Ser madre es una experiencia y una sensación única en la vida, a la que todos asociamos adjetivos superlativos de ternura, cariño, alegría. Sin embargo, son muchas las mujeres que tras dar a luz, por muy querido y buscado que haya sido ese bebé, entran en un periodo de depresión, cuya intensidad puede ser variable en cada mamá, yendo desde el conocido como baby blues, más leve y transitorio, a la depresión posparto, más duradera e intensa.

Alteraciones emocionales en la madre con depresión posparto

Entre dicha modificaciones encontramos los cambios sociales en la vida de la mujer embarazada, la fatiga y falta de sueño, las dudas sobre su capacidad para ser madre o el impactante cambio de su figura corporal. Por todo ello es normal que en algún momento a lo largo del embarazo, o en los primeros días tras dar a luz, la mujer se sienta ansiosa e irritable y con ligeros sentimientos de tristeza. El conjunto de estos síntomas es denominado como depresión puerperal.

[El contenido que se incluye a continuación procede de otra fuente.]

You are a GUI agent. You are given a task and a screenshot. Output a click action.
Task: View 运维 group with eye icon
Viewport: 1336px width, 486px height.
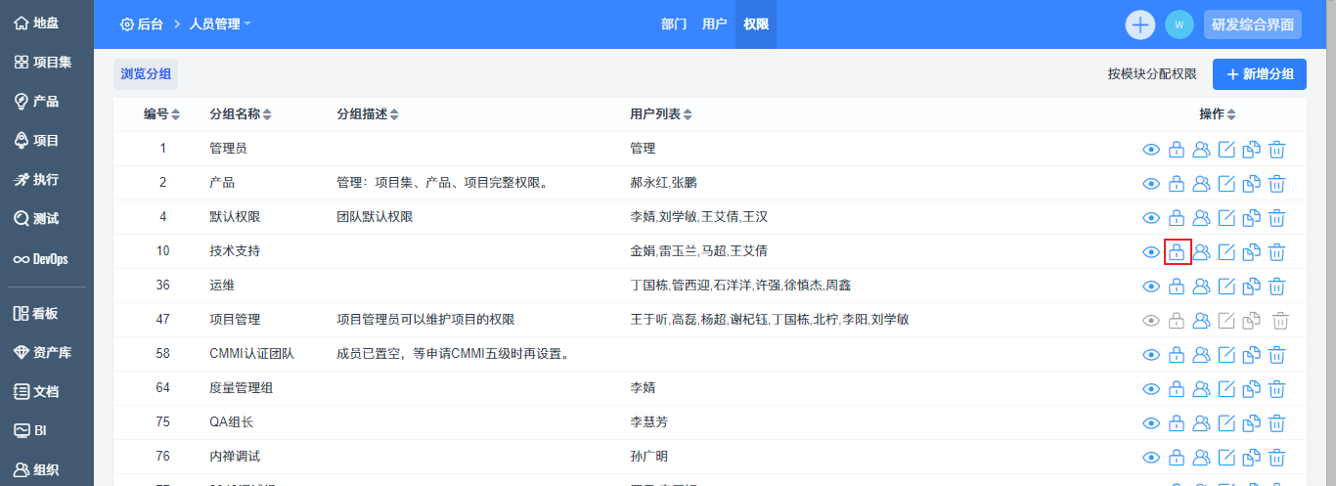point(1151,287)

Aunque los síntomas desaparecen normalmente sin ningún tipo de intervención, en algunos casos se agravan, o aparecen mucho más tarde, uno o más meses después de tener al bebé (en la mayoría de las madres ocurre en los primeros tres meses), y en ocasiones hasta un año más tarde. Esta alteración emocional es más común de lo que podemos pensar, ya que según datos de la Organización Mundial de la Salud (OMS), alrededor del 13% de las mujeres que han dado a luz recientemente padece algún trastorno mental, principalmente depresión.

A diferencia del baby blues o depresión posparto leve, en las más graves o intensas los problemas para conciliar el sueño y descansar, el agobio por no llegar a nada y el cambio de rutinas, sentir miedo a quedarse sola con el bebé y no saber bien cómo cuidarle, el sentimiento de culpa que eso le genera por sentirse mala madre, la falta de interés por la comida o por retomar sus relaciones sexuales, la fatiga y la interferencia en sus tareas diarias, indican que la nueva mamá presenta una depresión posparto y requiere la ayuda de su entorno.

En este caso sí es recomendable recibir un tratamiento o seguimiento médico especializado, a fin de ayudar a la madre y que afecte lo menos posible al vínculo con su bebé.